──────── RECORDS

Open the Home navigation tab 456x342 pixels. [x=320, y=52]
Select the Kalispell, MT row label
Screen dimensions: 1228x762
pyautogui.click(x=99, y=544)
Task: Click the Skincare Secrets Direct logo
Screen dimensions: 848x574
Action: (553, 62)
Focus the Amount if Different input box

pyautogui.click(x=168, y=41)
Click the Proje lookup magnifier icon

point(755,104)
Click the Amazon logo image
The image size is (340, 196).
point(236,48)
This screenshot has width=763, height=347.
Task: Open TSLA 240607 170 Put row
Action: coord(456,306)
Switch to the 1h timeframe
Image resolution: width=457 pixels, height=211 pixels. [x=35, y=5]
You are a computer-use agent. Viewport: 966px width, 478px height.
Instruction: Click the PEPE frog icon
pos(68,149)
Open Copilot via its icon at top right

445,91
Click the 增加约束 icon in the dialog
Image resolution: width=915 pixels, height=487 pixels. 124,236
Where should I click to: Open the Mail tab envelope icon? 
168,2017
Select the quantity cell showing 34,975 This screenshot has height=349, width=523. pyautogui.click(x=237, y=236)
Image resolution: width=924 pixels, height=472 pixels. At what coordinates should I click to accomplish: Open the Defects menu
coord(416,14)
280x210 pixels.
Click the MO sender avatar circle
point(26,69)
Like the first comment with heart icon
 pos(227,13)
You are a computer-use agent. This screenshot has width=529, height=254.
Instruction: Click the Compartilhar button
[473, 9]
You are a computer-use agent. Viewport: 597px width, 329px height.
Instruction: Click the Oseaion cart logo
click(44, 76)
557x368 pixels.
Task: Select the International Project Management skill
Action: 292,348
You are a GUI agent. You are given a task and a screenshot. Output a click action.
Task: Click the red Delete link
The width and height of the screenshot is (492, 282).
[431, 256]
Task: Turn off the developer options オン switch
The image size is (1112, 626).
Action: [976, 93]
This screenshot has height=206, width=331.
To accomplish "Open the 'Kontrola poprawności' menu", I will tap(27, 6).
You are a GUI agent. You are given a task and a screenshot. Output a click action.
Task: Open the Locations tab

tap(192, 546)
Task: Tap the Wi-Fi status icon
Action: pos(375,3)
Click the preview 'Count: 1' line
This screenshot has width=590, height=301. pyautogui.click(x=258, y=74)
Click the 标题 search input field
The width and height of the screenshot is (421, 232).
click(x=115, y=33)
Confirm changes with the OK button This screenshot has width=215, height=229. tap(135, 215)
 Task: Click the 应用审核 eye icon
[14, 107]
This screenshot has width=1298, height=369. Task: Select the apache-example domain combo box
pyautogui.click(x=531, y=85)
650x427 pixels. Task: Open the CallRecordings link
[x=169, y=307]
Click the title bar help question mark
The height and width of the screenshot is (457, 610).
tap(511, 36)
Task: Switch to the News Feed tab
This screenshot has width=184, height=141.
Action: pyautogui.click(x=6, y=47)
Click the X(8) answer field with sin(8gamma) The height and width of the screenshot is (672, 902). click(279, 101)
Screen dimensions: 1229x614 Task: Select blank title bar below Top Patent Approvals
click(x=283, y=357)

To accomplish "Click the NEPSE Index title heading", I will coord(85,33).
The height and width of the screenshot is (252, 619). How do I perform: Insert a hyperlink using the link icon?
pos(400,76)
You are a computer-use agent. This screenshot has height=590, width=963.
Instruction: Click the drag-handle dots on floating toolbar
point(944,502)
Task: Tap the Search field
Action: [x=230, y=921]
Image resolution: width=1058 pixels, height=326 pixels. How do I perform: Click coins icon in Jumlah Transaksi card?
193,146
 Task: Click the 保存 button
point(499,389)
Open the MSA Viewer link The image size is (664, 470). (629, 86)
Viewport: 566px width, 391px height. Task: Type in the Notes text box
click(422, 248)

────────────────

PROBLEM: Repeat each entry above exactly as it appears.

SOLUTION:
Open the Home navigation tab 456x342 pixels. [x=320, y=52]
Select the Kalispell, MT row label
Screen dimensions: 1228x762
pyautogui.click(x=99, y=544)
Task: Click the Skincare Secrets Direct logo
Screen dimensions: 848x574
Action: (553, 62)
Focus the Amount if Different input box

pyautogui.click(x=168, y=41)
Click the Proje lookup magnifier icon

point(755,104)
Click the Amazon logo image
The image size is (340, 196).
point(236,48)
This screenshot has width=763, height=347.
Task: Open TSLA 240607 170 Put row
Action: coord(456,306)
Switch to the 1h timeframe
Image resolution: width=457 pixels, height=211 pixels. [x=35, y=5]
You are a computer-use agent. Viewport: 966px width, 478px height.
Instruction: Click the PEPE frog icon
pos(68,149)
Open Copilot via its icon at top right

445,91
Click the 增加约束 icon in the dialog
Image resolution: width=915 pixels, height=487 pixels. 124,236
Where should I click to: Open the Mail tab envelope icon? 
168,2017
Select the quantity cell showing 34,975 This screenshot has height=349, width=523. pyautogui.click(x=237, y=236)
Image resolution: width=924 pixels, height=472 pixels. At what coordinates should I click to accomplish: Open the Defects menu
coord(416,14)
280x210 pixels.
Click the MO sender avatar circle
point(26,69)
Like the first comment with heart icon
 pos(227,13)
You are a computer-use agent. This screenshot has width=529, height=254.
Instruction: Click the Compartilhar button
[473, 9]
You are a computer-use agent. Viewport: 597px width, 329px height.
Instruction: Click the Oseaion cart logo
click(44, 76)
557x368 pixels.
Task: Select the International Project Management skill
Action: 292,348
You are a GUI agent. You are given a task and a screenshot. Output a click action.
Task: Click the red Delete link
The width and height of the screenshot is (492, 282).
[431, 256]
Task: Turn off the developer options オン switch
The image size is (1112, 626).
Action: [976, 93]
This screenshot has height=206, width=331.
To accomplish "Open the 'Kontrola poprawności' menu", I will tap(27, 6).
You are a GUI agent. You are given a task and a screenshot. Output a click action.
Task: Open the Locations tab

tap(192, 546)
Task: Tap the Wi-Fi status icon
Action: pos(375,3)
Click the preview 'Count: 1' line
This screenshot has width=590, height=301. pyautogui.click(x=258, y=74)
Click the 标题 search input field
The width and height of the screenshot is (421, 232).
click(x=115, y=33)
Confirm changes with the OK button This screenshot has width=215, height=229. tap(135, 215)
 Task: Click the 应用审核 eye icon
[14, 107]
This screenshot has width=1298, height=369. Task: Select the apache-example domain combo box
pyautogui.click(x=531, y=85)
650x427 pixels. Task: Open the CallRecordings link
[x=169, y=307]
Click the title bar help question mark
The height and width of the screenshot is (457, 610).
tap(511, 36)
Task: Switch to the News Feed tab
This screenshot has width=184, height=141.
Action: pyautogui.click(x=6, y=47)
Click the X(8) answer field with sin(8gamma) The height and width of the screenshot is (672, 902). click(279, 101)
Screen dimensions: 1229x614 Task: Select blank title bar below Top Patent Approvals
click(x=283, y=357)

To accomplish "Click the NEPSE Index title heading", I will coord(85,33).
The height and width of the screenshot is (252, 619). How do I perform: Insert a hyperlink using the link icon?
pos(400,76)
You are a computer-use agent. This screenshot has height=590, width=963.
Instruction: Click the drag-handle dots on floating toolbar
point(944,502)
Task: Tap the Search field
Action: [x=230, y=921]
Image resolution: width=1058 pixels, height=326 pixels. How do I perform: Click coins icon in Jumlah Transaksi card?
193,146
 Task: Click the 保存 button
point(499,389)
Open the MSA Viewer link The image size is (664, 470). (629, 86)
Viewport: 566px width, 391px height. Task: Type in the Notes text box
click(422, 248)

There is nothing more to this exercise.